Real-Time, percolate and template indexes can be declared in the configuration and they will be created (with empty data) at daemon start.
Loading or discarding indexes¶
At startup, daemon will try to load and make available all indexes found in the configuration file.
HUP signal can be used to make the daemon reload the configuration. This way new indexes can be loaded or existing indexes can be discarded while the daemon is running. Changing the type of an index, for example from template to Real-Time, can also be performed during a configuration reload.
Alternative to signaling HUP to searchd daemon, the RELOAD INDEXES SphinxQL command can be used.
Refreshing a plain index already loaded by daemon requires running indexer with –rotate parameter.
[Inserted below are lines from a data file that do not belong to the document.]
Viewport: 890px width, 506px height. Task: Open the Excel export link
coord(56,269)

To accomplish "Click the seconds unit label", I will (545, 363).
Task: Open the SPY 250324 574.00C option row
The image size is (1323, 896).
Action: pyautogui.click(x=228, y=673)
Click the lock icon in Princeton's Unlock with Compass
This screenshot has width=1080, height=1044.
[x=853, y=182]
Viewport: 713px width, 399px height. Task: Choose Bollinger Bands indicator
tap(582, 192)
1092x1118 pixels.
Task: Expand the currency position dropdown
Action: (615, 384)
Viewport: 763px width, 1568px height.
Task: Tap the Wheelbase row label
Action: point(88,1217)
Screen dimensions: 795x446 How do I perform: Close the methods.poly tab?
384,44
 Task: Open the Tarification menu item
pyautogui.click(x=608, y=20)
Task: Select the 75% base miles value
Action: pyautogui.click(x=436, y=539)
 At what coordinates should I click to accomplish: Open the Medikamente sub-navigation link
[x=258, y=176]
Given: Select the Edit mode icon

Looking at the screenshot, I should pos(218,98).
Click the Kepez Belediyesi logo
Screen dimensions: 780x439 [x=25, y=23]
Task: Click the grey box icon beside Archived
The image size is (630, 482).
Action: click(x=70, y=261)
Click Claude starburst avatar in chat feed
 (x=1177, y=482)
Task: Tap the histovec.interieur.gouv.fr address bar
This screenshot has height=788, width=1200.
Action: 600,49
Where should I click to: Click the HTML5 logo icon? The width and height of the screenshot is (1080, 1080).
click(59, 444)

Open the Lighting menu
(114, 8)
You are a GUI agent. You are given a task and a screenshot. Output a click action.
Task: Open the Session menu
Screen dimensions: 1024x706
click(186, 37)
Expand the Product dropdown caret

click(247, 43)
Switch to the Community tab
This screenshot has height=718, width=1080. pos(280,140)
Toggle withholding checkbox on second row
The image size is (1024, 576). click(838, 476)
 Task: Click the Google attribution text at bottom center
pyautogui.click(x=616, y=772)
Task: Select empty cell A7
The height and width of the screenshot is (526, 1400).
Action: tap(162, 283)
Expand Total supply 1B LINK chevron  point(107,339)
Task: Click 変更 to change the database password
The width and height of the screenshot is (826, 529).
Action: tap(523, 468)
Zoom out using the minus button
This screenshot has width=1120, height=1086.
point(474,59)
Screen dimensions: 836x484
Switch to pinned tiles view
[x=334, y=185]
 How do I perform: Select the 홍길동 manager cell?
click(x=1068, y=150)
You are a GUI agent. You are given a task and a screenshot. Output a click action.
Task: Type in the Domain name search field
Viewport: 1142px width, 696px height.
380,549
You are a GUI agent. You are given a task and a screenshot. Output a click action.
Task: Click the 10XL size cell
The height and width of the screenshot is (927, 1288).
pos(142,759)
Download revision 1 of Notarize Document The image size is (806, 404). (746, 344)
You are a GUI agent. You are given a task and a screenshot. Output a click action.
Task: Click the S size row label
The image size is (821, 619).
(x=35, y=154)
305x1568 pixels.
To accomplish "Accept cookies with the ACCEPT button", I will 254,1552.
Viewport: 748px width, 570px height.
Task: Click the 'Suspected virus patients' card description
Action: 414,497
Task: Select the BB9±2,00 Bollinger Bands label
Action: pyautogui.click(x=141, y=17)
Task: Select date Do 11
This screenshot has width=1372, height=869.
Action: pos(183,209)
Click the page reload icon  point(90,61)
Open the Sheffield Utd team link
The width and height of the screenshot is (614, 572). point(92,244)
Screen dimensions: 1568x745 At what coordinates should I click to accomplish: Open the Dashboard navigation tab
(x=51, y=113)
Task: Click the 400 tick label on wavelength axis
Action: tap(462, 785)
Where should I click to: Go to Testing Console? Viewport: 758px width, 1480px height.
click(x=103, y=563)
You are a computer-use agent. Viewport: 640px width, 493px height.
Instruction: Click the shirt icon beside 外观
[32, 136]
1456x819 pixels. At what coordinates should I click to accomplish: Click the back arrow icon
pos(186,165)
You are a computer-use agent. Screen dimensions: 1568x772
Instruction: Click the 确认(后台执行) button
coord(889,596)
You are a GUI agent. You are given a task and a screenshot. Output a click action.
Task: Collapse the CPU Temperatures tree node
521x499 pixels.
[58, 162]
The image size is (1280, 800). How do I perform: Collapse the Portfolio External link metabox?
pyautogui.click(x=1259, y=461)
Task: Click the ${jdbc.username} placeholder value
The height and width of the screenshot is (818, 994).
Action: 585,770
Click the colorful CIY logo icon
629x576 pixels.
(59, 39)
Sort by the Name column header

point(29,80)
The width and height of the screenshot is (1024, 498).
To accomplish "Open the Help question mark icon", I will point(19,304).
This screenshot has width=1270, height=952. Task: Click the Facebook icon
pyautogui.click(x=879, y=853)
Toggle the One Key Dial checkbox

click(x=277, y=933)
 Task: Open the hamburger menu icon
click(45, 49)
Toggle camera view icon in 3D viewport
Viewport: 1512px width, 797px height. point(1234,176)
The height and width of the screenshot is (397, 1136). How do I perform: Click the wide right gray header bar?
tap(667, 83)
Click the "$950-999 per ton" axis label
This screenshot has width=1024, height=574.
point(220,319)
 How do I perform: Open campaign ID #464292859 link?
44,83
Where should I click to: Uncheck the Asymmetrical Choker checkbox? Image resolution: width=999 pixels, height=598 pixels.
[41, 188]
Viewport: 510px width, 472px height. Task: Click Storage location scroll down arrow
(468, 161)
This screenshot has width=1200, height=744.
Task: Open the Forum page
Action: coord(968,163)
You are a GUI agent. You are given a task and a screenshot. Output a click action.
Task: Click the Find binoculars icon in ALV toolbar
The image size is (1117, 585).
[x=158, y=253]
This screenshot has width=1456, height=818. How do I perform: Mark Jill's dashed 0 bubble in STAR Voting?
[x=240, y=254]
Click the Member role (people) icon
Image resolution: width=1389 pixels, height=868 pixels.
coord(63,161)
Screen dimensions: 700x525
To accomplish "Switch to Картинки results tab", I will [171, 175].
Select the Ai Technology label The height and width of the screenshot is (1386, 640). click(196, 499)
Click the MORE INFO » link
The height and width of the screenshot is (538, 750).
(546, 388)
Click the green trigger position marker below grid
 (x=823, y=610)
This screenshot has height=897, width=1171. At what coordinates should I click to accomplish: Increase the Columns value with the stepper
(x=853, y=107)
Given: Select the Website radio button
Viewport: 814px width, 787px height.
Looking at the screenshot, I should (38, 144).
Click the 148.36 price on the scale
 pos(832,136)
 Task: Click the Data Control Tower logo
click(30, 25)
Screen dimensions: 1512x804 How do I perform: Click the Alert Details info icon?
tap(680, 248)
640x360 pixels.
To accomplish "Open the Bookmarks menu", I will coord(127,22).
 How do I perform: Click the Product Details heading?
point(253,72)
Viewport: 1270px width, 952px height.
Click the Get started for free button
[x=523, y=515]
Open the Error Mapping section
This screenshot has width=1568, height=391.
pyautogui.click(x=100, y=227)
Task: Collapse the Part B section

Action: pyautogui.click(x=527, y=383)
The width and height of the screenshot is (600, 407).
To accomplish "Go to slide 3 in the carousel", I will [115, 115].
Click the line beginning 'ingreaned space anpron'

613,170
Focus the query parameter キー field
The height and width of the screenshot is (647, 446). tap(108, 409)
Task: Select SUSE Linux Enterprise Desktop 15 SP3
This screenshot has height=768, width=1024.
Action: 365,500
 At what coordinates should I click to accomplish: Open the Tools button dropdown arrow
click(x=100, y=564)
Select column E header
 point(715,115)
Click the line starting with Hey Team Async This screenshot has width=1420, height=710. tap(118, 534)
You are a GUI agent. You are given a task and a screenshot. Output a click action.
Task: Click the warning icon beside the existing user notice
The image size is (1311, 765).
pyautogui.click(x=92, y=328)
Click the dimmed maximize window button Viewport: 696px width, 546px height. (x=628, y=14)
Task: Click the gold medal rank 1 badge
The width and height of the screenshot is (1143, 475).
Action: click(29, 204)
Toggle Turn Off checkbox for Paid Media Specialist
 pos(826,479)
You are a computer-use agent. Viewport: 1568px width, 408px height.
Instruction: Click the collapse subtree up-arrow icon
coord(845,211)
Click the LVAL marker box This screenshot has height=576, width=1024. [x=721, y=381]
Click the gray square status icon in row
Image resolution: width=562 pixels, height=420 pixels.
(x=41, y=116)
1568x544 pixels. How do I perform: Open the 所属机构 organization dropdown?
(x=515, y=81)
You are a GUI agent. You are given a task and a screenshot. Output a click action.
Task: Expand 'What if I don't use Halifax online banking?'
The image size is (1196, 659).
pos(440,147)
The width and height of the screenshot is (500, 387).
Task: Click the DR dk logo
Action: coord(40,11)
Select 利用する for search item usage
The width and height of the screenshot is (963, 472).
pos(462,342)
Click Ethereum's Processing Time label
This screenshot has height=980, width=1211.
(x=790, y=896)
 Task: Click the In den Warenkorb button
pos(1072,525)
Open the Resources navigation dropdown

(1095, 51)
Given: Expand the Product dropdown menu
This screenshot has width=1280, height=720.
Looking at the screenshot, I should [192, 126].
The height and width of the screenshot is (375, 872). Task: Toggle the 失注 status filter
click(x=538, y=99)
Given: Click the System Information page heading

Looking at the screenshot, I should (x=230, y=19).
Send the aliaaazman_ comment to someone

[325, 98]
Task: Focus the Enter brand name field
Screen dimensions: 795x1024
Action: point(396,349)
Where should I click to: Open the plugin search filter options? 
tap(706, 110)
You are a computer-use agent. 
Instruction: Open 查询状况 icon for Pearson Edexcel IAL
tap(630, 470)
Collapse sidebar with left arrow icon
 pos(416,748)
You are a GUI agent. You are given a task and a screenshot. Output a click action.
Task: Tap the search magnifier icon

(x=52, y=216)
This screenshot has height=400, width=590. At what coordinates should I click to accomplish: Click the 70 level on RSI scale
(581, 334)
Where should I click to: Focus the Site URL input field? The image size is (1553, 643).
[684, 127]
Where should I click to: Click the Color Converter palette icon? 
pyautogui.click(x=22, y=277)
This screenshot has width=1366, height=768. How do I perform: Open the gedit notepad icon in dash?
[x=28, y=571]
In this case, a new version of the plain index is created and when ready, a HUP is send to daemon, which will load the new version of the index in the memory and discard the old one.
Index changes¶
Index schema can be changed on-the-fly in case of attribute. Full-text fields however require re-creating the index.
Change of tokenization settings requires a remaking in case of plain indexes. For Real-Time indexes, these can be made on-the-fly using ALTER RECONFIGURE but they will affect only new content added to index, as it’s not possible yet to re-tokenize already indexed texts.
Some settings like access_plain_attrs, which don’t alter in any way the index, don’t require an index rebuild, just a reload.